Some may not feel like they’re that bad of a sinner.  But regardless of whether you feel like you’re a sinner or not, God says that you are and that you are as big of a sinner as anybody else.  Death is the proof.  No matter how big or small our sins appear to be to us, the Scripture says that the wages of sin is death.  Since we all die, it’s proof that we’re all sinners; that includes the unborn as well as the newborn.  Though they might not be old enough to have committed any actual sin yet, the older they get the more their sinfulness will manifest itself in their thoughts, words, and deeds.  

There is only one person who is not a sinner, and that is Jesus.  He alone is without sin, because He alone is God in the flesh.  But He allowed Himself to become infected with your sin.  St.
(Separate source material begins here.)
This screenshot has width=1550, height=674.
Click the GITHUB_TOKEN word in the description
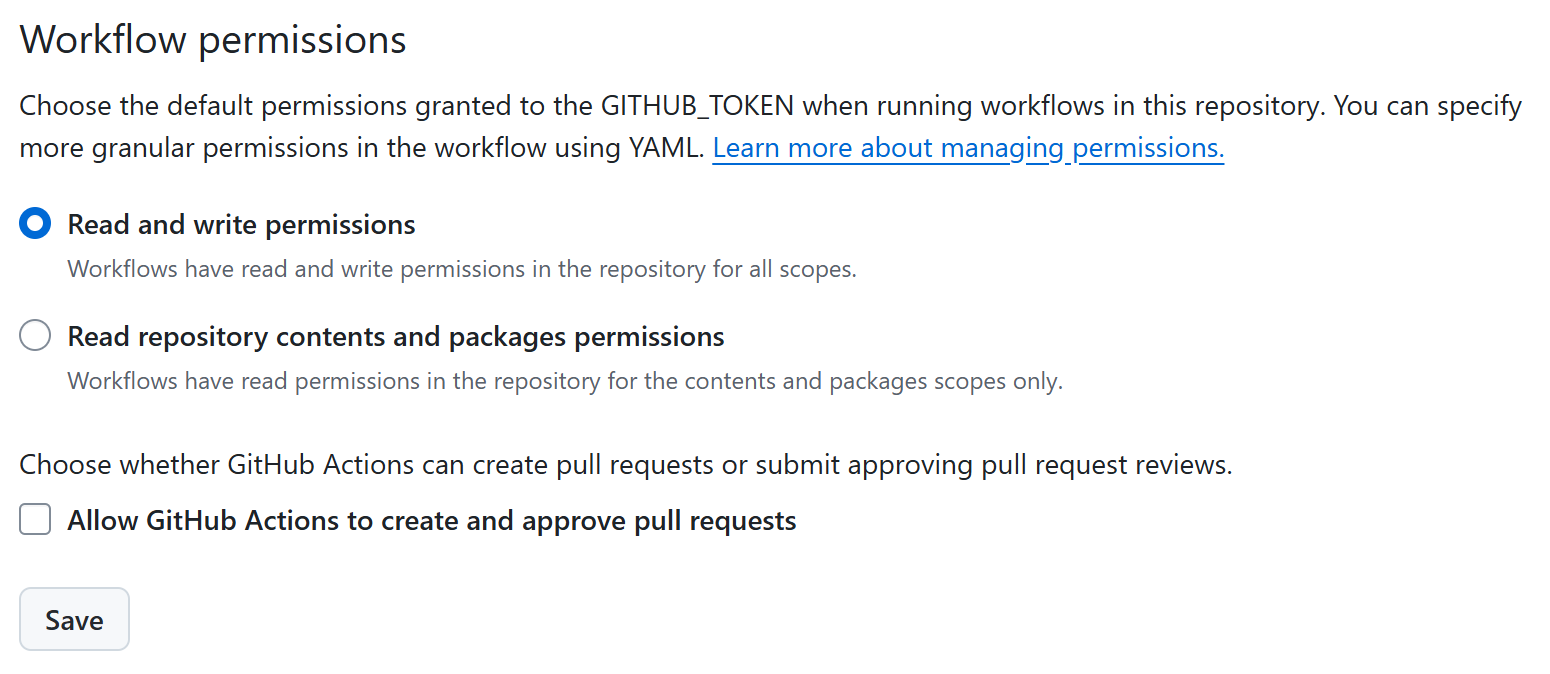(698, 106)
Paul writes that the Father made Him who knew no sin to be sin for you, so that in Him you might become the righteousness of God.  At His Baptism Jesus was loaded down with your sins, so that He might take them to the cross to atone for them there with His blood.  To atone for sins is to remove, purge, cover up, or pay a ransom for them.  In the O.T., God removed the sins of His people through animal sacrifices.  On a daily basis people would come to the temple with their sheep, goats, and bulls, lay their hands on them and confess their sins over them.  Then the priests would slaughter the animals, offer their bodies up in fire, and sprinkle their blood upon the altar, thus atoning for the people’s sins, so that they might stand in God’s presence cleansed of sin.  Once a year on the day of Atonement the high priest would enter into the holiest place of the temple where the ark of the covenant stood, and he would sprinkle the blood of bulls and goats upon it, thus atoning for all the sins of God’s people with a single sacrifice.  And yet, by having to repeat these sacrifices day in and day out, year after year, the people were brought to the realization that the blood of animals could not purge them of their sins once and for all.  God had chosen a better sacrifice, the sacrifice of His Son, whose blood offered up on the cross once for all completely cleanses us from all sin.  As John writes, “[Jesus] is the atoning sacrifice for our sins, and not only for ours but also for the sins of the whole world.”  He is the Lamb of God, who takes away/atones for the sins of the world.  The blood He shed on the cross, sprinkled upon you at your Baptism, cleanses you of all sin, so that you may now stand in God’s presence without fear, holy, spotless, and blameless.  

This, then, is what it means that Jesus died for your sins.  While you were dead in your trespasses and sins, God sent His Son, Jesus Christ, in human flesh to give His life on the cross in order to remove your sins from you once and for all, so that you who trust in Him might not perish, but have everlasting life.  John writes, “This is the testimony, that God gave us eternal life, and this life is in His Son.  Whoever has the Son has life; whoever does not have the Son of God does not have life.”  Jesus died for your sins.  They have all been answered for by His shed blood.  His resurrection from the dead is the Father’s stamp of approval and confirmation that He accepts His Son atoning work for you.  For Christ’s sake, you who believe in Him and are baptized into His Name are no longer children of wrath, but children of God.  You live under His words of forgiveness and the promise that someday you too will go to be with Him in paradise.  Jesus died for your sins.  It’s the good of Good Friday.  Amen.